Common Myths and Misunderstandings about Pandora Internet Radio
I love Pandora: I love the stations I have made, how it tunes itself perfectly to my interests, how I can rank songs I like and songs I don’t like, how on Pandora, I have the perfect station that I love listening to; the station that always plays the songs I like.
It didn’t come easy; I have listened to Pandora at least 100 hours (I think), or for a more exact one, I’ve been using Pandora for over a year and a half. But something else is always bugging at my mind.
None of my friends use Pandora, though, no matter how many times I urge them. I didn’t understand this. I looked up the songs they liked, I created stations for them to see if the songs they liked were on it, but still, they don’t use Pandora.
So, hopefully this will make up for the absence of blog posts on chaotic tech. I apologize for not writing on this blog (I’ve been busy working on the transition on my literature blog to a new domain name), and this is probably not enough, but many people don’t understand the real importance of Pandora.
Pandora is not an on-demand player.
Pandora is not an on-demand player, where the song you type in doesn’t churn out immediately. It does not do that; instead, it analyzes the song and plays songs like it, similar to a radio station. When you turn on the radio in the car, it does not play the exact song you are requesting, but depending on the station you have selected, songs in the general genre.
But Pandora goes beyond that. It allows you to select which songs you like and don’t like, and it remembers, and tones the station to your style. In this way, you can create a personal station much much more tailored to your interests than a station on the radio.
Pandora is not limited to the web browser.
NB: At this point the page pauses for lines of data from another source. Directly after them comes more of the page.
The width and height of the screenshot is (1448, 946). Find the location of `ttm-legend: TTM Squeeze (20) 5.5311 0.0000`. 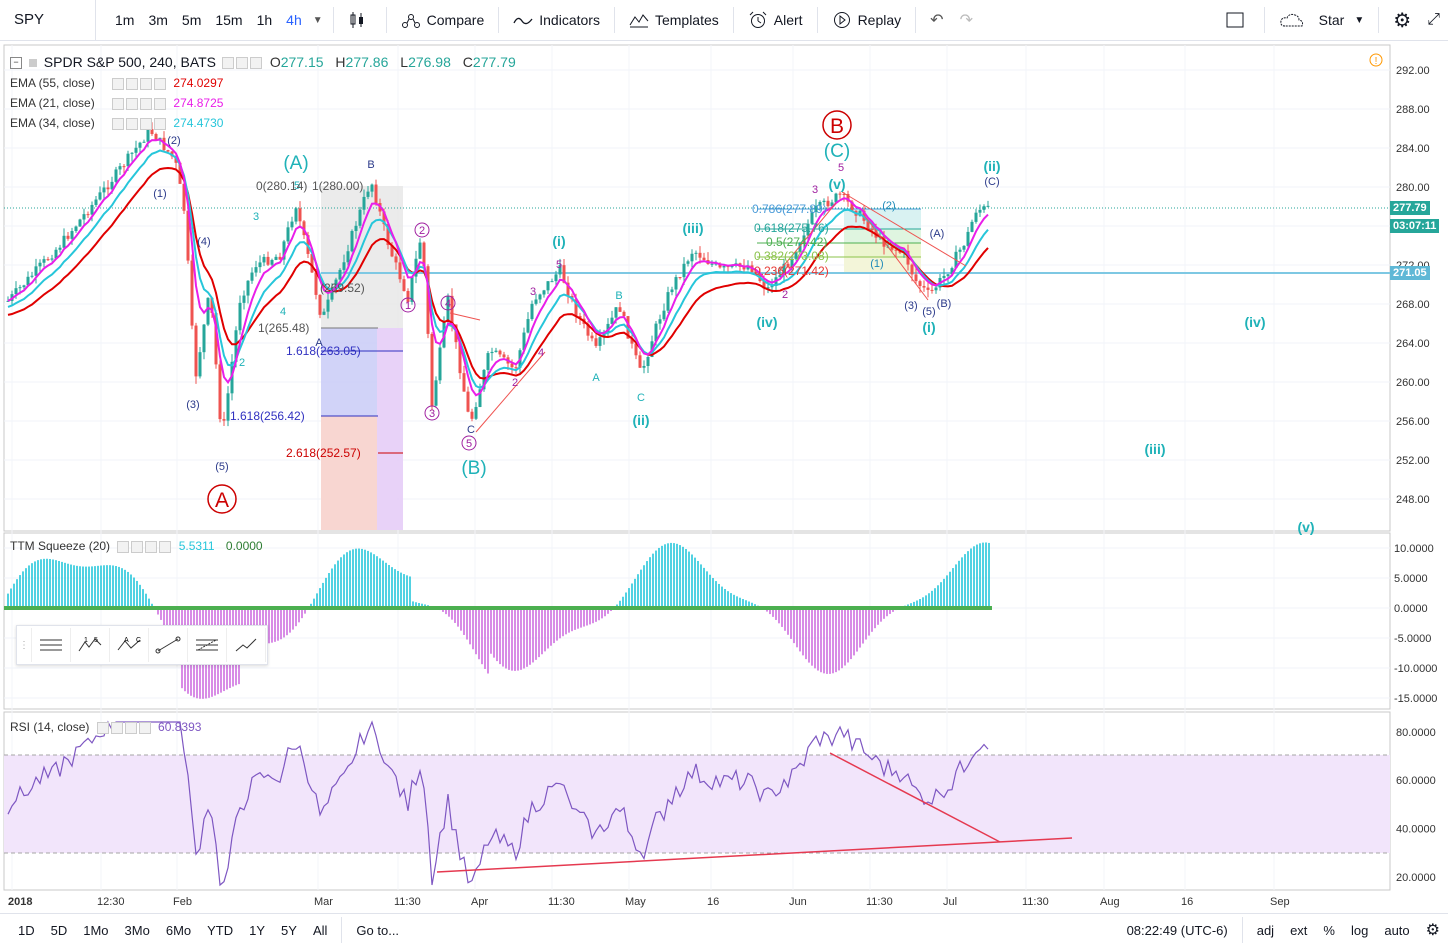

ttm-legend: TTM Squeeze (20) 5.5311 0.0000 is located at coordinates (136, 546).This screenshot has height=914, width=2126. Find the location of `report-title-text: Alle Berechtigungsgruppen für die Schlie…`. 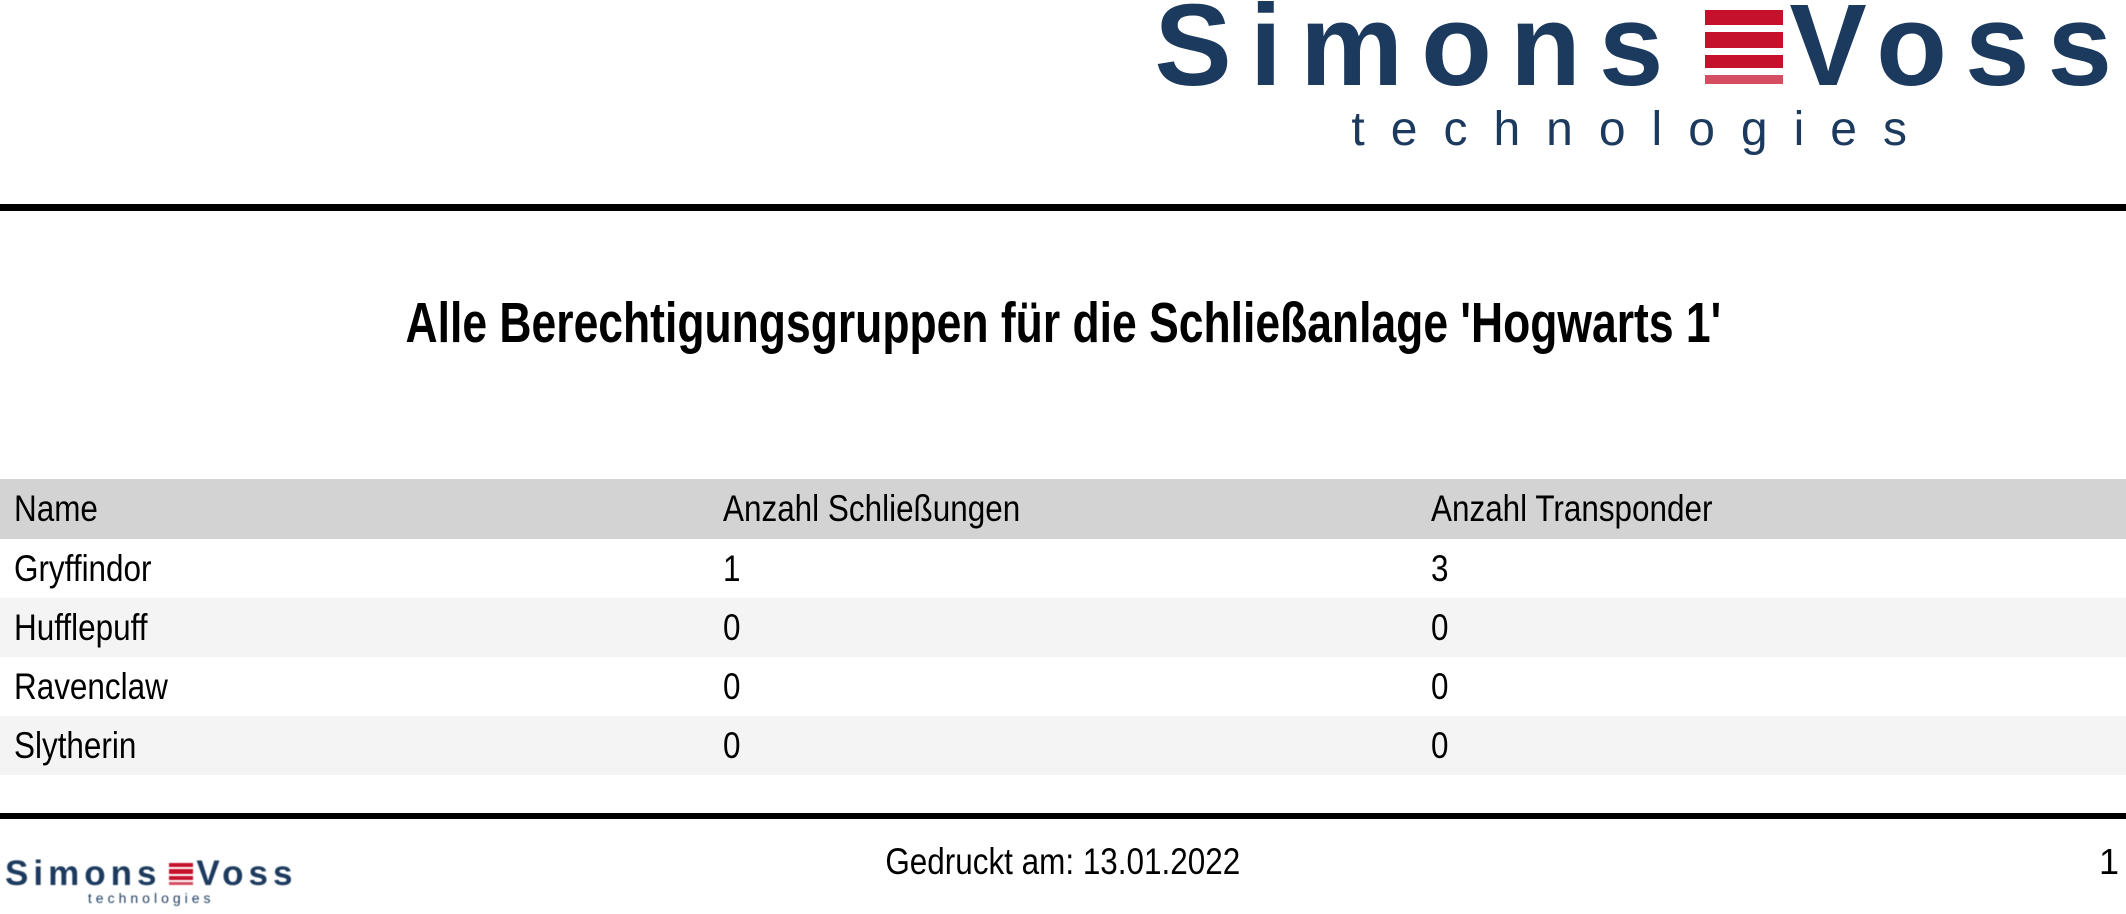

report-title-text: Alle Berechtigungsgruppen für die Schlie… is located at coordinates (1063, 323). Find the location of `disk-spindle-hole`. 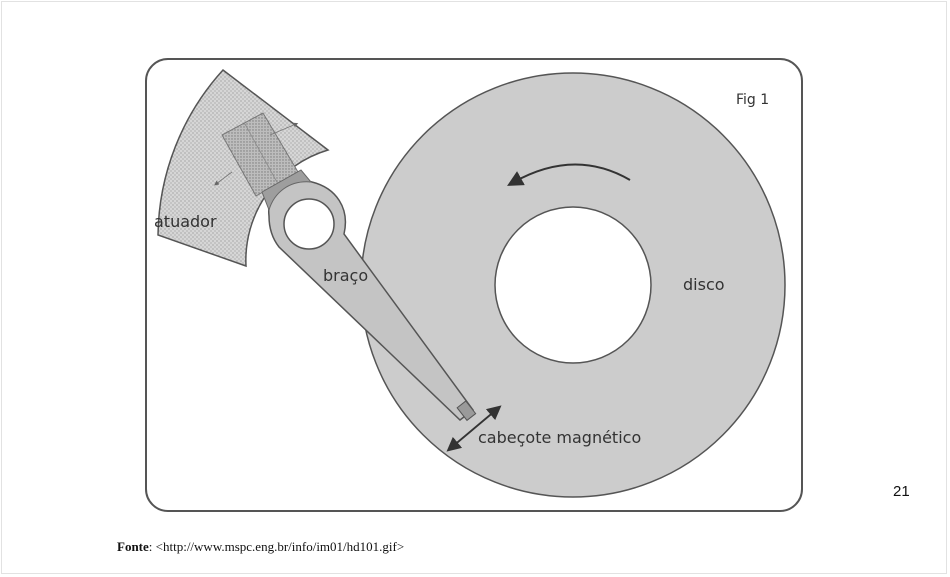

disk-spindle-hole is located at coordinates (573, 285).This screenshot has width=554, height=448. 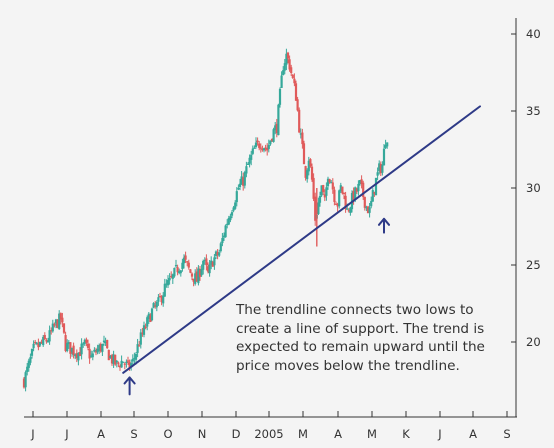 I want to click on x-axis: J J A S O N D 2005 M A M K J A S, so click(x=270, y=426).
Pandora can be controlled through third party applications, or Pandora’s own desktop application, which I do not use because it crashes my computer and is basically a browser window when open. Personally, I recommend OpenPandora because of it’s support for multimedia keys and customizability.
Pandora does not let you skip songs indefinitely.
Knowledgeable to most users, Pandora lets you skip songs, but not indefinitely. Keep on skipping and you’ll find a pop-up telling you it can’t keep skipping.
This is reasonable; Pandora has contracts with music writers and they can’t let people skip indefinitely or else they wouldn’t make any money.
Pandora is powered by the Music Genome Project.
This is technically not a mis-understanding or a myth, Pandora is powered by the Music Genome Project, a huge collection of songs I can’t even find on Amazon MP3. It’s worth knowing, therefore, that all the songs you can think of are probably in the Music Genome Project.
I hope this clears up any confusions. I link to this page whenever my friends say anything about Pandora, especially pertaining to the first one. I hope you will find this page useful. Thank you.